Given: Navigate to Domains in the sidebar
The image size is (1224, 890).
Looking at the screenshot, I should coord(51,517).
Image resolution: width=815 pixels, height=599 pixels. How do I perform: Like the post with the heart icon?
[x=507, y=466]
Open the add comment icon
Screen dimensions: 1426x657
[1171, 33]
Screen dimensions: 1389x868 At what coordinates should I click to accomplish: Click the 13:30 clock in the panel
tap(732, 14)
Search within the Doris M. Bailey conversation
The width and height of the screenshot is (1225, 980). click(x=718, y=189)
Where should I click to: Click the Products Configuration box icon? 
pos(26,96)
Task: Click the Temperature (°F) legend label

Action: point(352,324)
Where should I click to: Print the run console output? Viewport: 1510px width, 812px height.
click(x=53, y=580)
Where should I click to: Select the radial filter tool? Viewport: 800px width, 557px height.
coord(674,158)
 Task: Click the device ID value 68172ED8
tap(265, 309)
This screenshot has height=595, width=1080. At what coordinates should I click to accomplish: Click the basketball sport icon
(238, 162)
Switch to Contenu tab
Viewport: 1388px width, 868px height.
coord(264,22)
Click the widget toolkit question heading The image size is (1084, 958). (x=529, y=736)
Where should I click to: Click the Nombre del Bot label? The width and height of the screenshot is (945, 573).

+ + + +

## ABOUT THIS TASK:
The line containing "This screenshot has" and all lines after it, through the end of the entries above, are to be returned exactly and alone.

## WRITTEN REPLY:
This screenshot has height=595, width=1080. At what coordinates should I click to accomplish: Click the basketball sport icon
(238, 162)
Switch to Contenu tab
Viewport: 1388px width, 868px height.
coord(264,22)
Click the widget toolkit question heading The image size is (1084, 958). (x=529, y=736)
Where should I click to: Click the Nombre del Bot label? The width and height of the screenshot is (945, 573).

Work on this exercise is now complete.